- Action item -
How many lines in the data hold the string "resolution"? State the number alone.

- Source data -
····················

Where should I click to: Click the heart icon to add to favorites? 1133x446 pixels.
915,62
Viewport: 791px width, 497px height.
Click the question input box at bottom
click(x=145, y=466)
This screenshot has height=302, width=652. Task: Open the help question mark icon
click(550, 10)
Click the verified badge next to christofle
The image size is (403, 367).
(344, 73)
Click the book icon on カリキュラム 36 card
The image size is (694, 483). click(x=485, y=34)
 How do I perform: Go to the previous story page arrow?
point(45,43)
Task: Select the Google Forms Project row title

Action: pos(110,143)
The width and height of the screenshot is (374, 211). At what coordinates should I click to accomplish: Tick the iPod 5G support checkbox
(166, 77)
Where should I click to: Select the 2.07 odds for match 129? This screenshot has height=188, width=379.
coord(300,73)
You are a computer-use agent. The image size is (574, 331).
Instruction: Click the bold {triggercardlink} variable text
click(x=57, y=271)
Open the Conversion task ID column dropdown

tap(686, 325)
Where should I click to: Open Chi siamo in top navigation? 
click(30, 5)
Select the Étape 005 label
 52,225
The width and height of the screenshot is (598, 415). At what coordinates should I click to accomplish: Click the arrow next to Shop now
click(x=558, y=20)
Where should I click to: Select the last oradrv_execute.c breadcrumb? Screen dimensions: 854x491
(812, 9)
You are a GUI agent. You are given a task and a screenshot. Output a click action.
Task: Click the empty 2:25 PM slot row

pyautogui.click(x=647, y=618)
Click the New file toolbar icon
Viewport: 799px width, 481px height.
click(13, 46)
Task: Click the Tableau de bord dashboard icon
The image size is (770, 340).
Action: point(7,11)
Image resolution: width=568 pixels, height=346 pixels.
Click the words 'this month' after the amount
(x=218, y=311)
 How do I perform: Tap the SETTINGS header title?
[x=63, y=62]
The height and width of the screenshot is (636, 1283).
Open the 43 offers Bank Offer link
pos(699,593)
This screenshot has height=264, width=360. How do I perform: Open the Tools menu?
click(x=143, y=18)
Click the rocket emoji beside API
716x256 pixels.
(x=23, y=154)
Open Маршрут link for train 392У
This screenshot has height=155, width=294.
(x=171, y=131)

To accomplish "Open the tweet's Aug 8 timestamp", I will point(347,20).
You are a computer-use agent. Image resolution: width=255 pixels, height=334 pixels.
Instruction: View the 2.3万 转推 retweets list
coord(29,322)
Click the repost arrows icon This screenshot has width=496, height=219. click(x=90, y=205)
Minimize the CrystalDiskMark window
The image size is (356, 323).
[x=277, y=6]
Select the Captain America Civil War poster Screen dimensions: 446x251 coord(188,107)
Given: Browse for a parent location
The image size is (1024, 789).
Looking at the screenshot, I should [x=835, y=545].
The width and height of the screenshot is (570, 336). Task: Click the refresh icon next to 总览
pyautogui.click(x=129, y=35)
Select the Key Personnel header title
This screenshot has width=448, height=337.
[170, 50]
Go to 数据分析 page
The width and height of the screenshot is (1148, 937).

····················

- Result below -
2